PROBLEM REQUIREMENTS: Copy the A3B explainer from "At a glance" up to and including "Total (stored)", substituting "engaged" for "active" throughout.

DOCUMENT PASSAGE:
*****
A3B is a naming suffix on mixture-of-experts models that means roughly three billion active parameters per token. The model stores many more parameters in total, but for any single token it routes through only a small fraction. A 30-billion-total model marked A3B activates about 3B of those per token, so its speed and per-token compute track the 3B, not the 30B.
At a glance
What it means
About three billion active parameters per token
What it does not mean
The total parameter count, which is much larger
Why the split exists
It is a mixture-of-experts model, routing each token to a few experts
What it predicts
Per-token speed and compute track the active count, not the total
Comparison
Total parameters versus active parameters
Total (stored)
Active (per token, A3B)
What it counts
Every weight in the model
Only the weights one token routes through
Sets memory needed
Yes, all weights must be loaded
No, the whole model still loads
Sets per-token speed
No, most weights are idle per token
Yes, this is the work done per token
What does A3B in a model name mean?
*****
DATASET EXCERPT:
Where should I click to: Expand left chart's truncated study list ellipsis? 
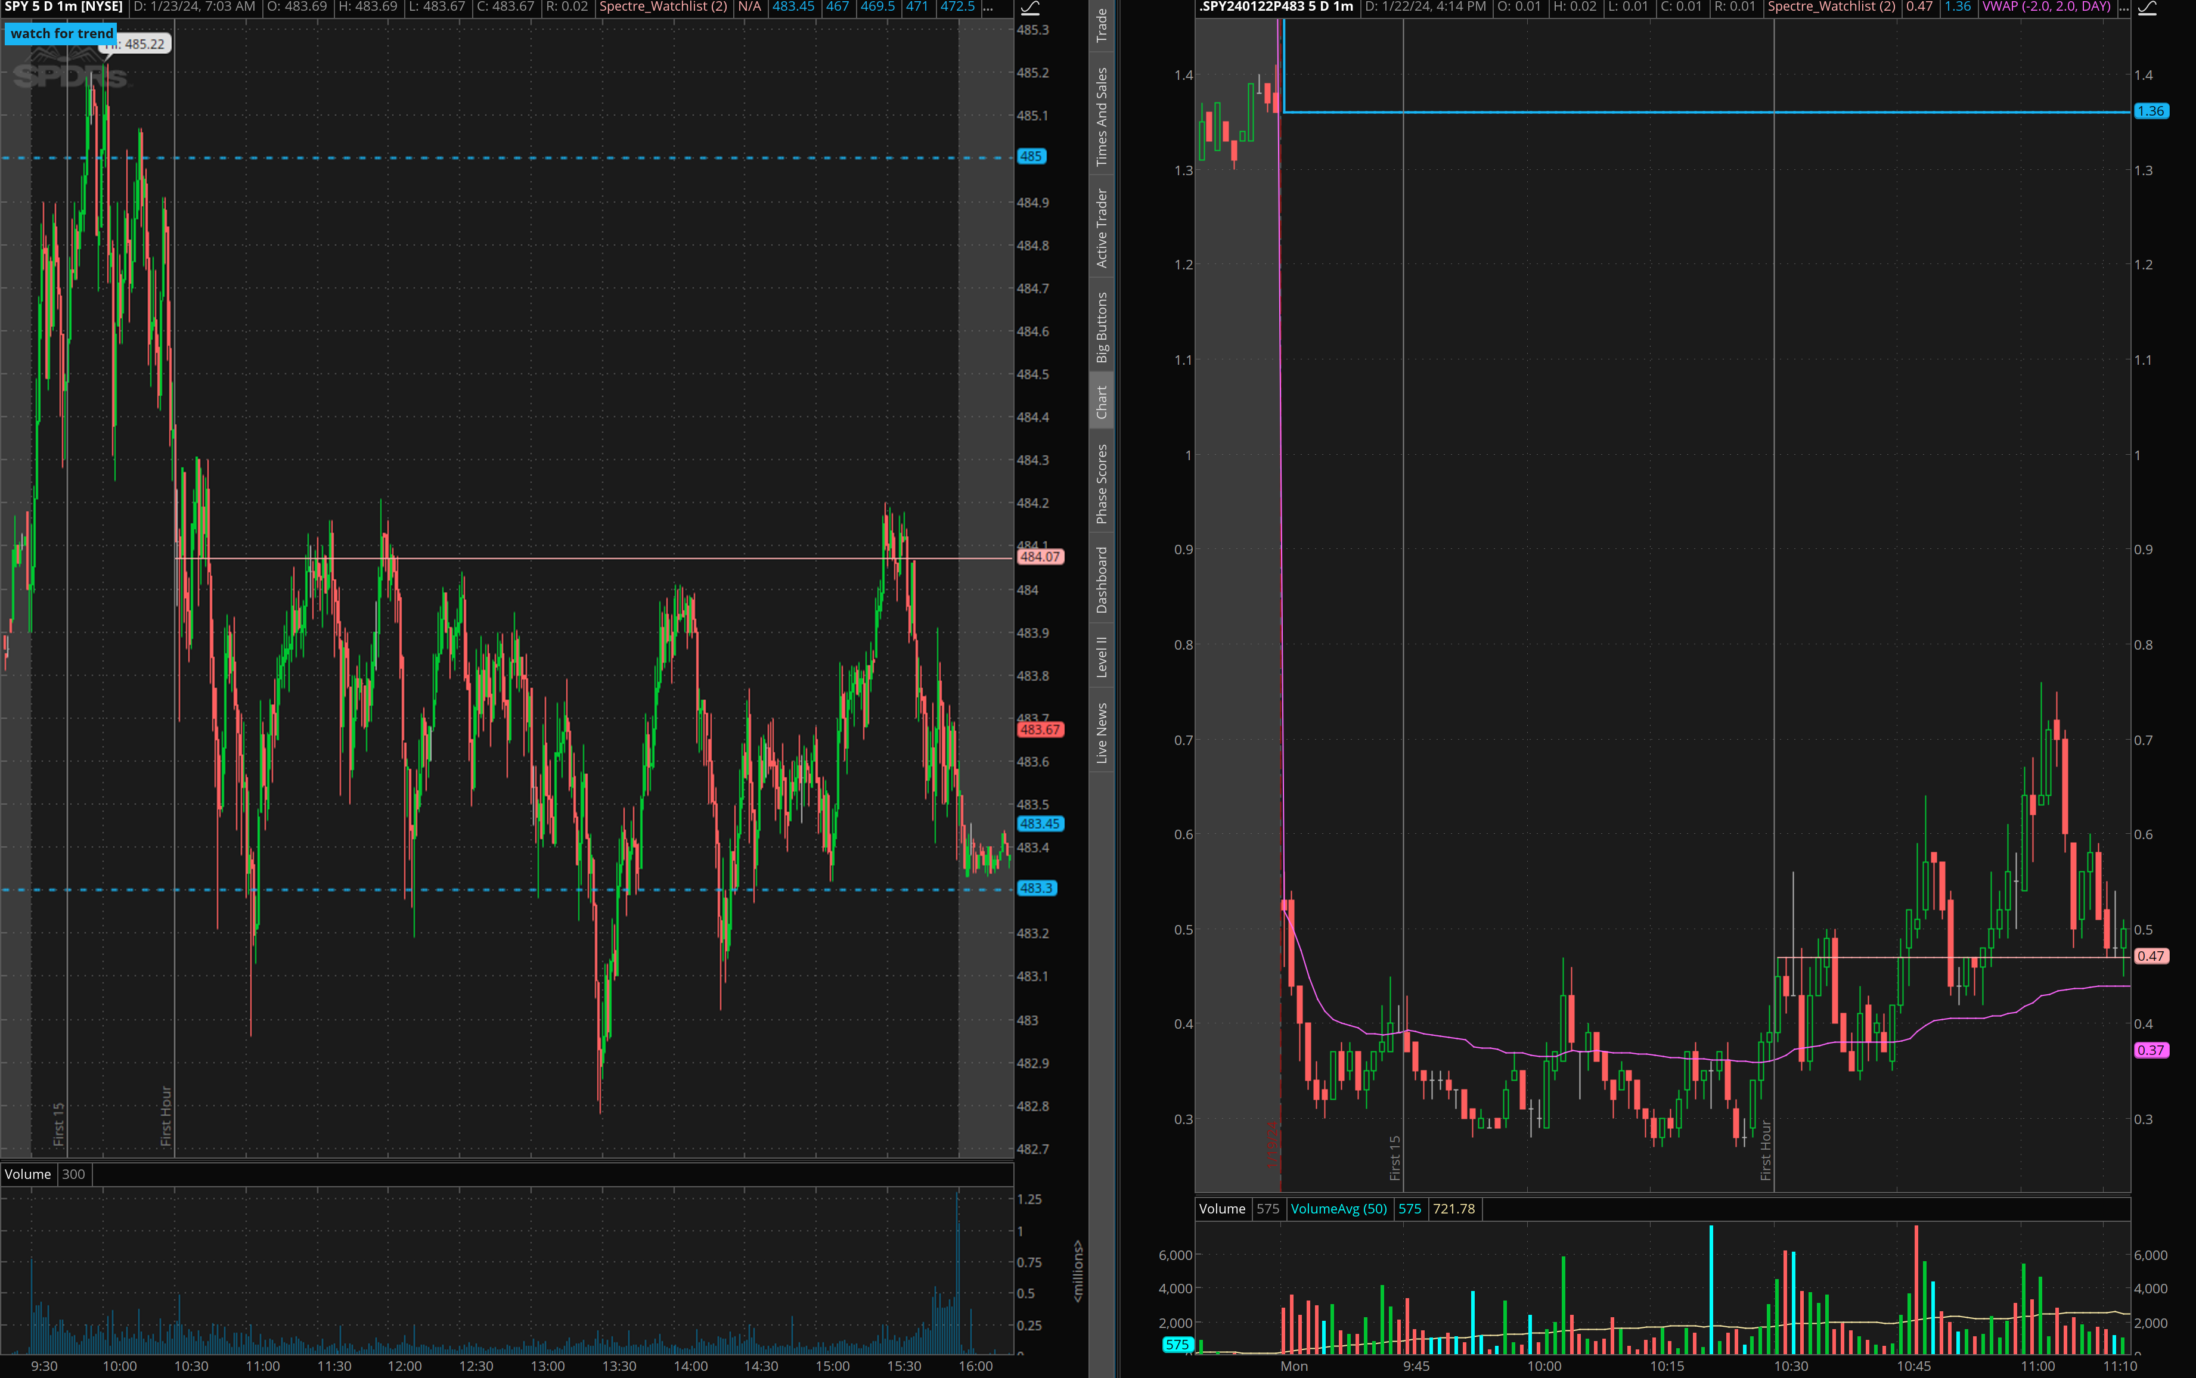[x=988, y=7]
*****
REPLY TO THE EXERCISE:
At a glance
What it means
About three billion engaged parameters per token
What it does not mean
The total parameter count, which is much larger
Why the split exists
It is a mixture-of-experts model, routing each token to a few experts
What it predicts
Per-token speed and compute track the engaged count, not the total
Comparison
Total parameters versus engaged parameters
Total (stored)